Other concepts he’s been working on is addition and subtraction with objects.   Since I only needed four apples for the juice I told him, “I only need four apples.  You need to take some away.  Do you know how many to take away?” At first, he insisted on putting all nine apples in the juicer.  That was really too much so I encouraged him to take away apples until there were only four left.  He took away the apples one or two a time until he only had four left.  As he took away the apples he lined them up on a different spot on the table.  Once he got down to only four apples, he counted how many had taken away to leave only four. Therefore, he realized that he had to take away five apples to get down to four apples remaining.

From nine apples, he took away five. The apple in his hand was never counted originally.

My hope is that this gets you thinking about your everyday experiences with your child and realizing their true potential.  You do not have to replicate things exactly as you see them.  A true teacher knows that every child is different and there is no script for learning. Follow your child’s lead.  Keep a mental note of what they can do, what they are learning, and what is too difficult for them.  Life will hand you teachable moments.

# Comparing Number Quantities- More or Less

One of the earliest math skills children learn is the concept of more or less.  We know easily (as adults) that five is more than three, but to young ones this takes hands on experience with objects to gain this understanding.  I’ll show you one way to gain that experience through a fun game. My three year old LOVES this game! I made it up for him after he watched me and his brother play the card game, War.

## More or Less game

Materials:

• Math Bears
• Playing Cards

Set-up:

• Take out any cards that are not numbers, such as the Joker,  Ace,  King,  Queen,  Jack, you only need the number cards.
• Put the cards face down in one big pile

How to play:

1. Each player takes a card from the top of the pile and places it in front of him or herself with the number facing up.

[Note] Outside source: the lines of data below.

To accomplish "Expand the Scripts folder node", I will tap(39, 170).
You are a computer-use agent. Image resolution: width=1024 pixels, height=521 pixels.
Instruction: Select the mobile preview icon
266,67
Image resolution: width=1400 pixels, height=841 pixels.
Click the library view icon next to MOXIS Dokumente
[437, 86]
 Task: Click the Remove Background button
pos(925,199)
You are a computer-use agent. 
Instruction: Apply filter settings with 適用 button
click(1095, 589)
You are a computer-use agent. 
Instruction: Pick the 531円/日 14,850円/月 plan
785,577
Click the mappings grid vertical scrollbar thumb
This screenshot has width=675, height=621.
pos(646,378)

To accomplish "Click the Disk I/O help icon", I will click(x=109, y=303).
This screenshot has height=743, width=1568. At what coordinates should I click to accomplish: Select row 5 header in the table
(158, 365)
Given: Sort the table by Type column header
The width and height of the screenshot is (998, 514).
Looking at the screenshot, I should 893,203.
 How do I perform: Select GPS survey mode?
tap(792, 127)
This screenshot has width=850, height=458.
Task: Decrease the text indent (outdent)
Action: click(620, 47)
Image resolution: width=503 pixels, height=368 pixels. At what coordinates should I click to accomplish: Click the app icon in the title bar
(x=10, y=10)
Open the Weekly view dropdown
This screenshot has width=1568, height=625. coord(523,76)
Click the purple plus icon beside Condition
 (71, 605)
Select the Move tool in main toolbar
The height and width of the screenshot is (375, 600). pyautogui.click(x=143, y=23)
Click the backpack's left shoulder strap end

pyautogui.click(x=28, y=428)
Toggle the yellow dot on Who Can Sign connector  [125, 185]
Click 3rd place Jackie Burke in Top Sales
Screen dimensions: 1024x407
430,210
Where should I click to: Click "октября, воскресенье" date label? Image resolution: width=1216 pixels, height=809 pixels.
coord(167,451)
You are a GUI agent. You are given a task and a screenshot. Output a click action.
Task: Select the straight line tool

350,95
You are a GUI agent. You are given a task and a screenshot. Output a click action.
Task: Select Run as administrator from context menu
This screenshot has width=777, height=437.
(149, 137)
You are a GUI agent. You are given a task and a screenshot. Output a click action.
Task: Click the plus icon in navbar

2. Each player takes out the corresponding number of math bears and lines them up next to his or her card. I would do this in turns. Have the child or parent go first, then switch. That way, the child sees both numbers being constructed.

3. The child may be able to visually see that one number quantity is bigger than the other. If not, try lining them up closer to each other and matching them one to one, like this:

4. Have the child compare which line is longer.  Remember, this only works if you line them up one to one.  Ask the child if they have more or less than you.  If the child has more, he or she wins.  If they have less, you win.

5. What if you both have the same quantity? Teach your child the term “equal”. You both have an equal number of bears.  You both win!

6. Repeat as many times as your child wants.

Teaching Tip: To extend this as your child advances with the skill, you can have your child compare how much larger a number is.  For example, using this method the child can see that five bears is bigger than three bears by two bears.

This game is very simple, but lots of fun!  I made it up on the spot, which is why I love having my math bears handy.  You never know when they may be needed!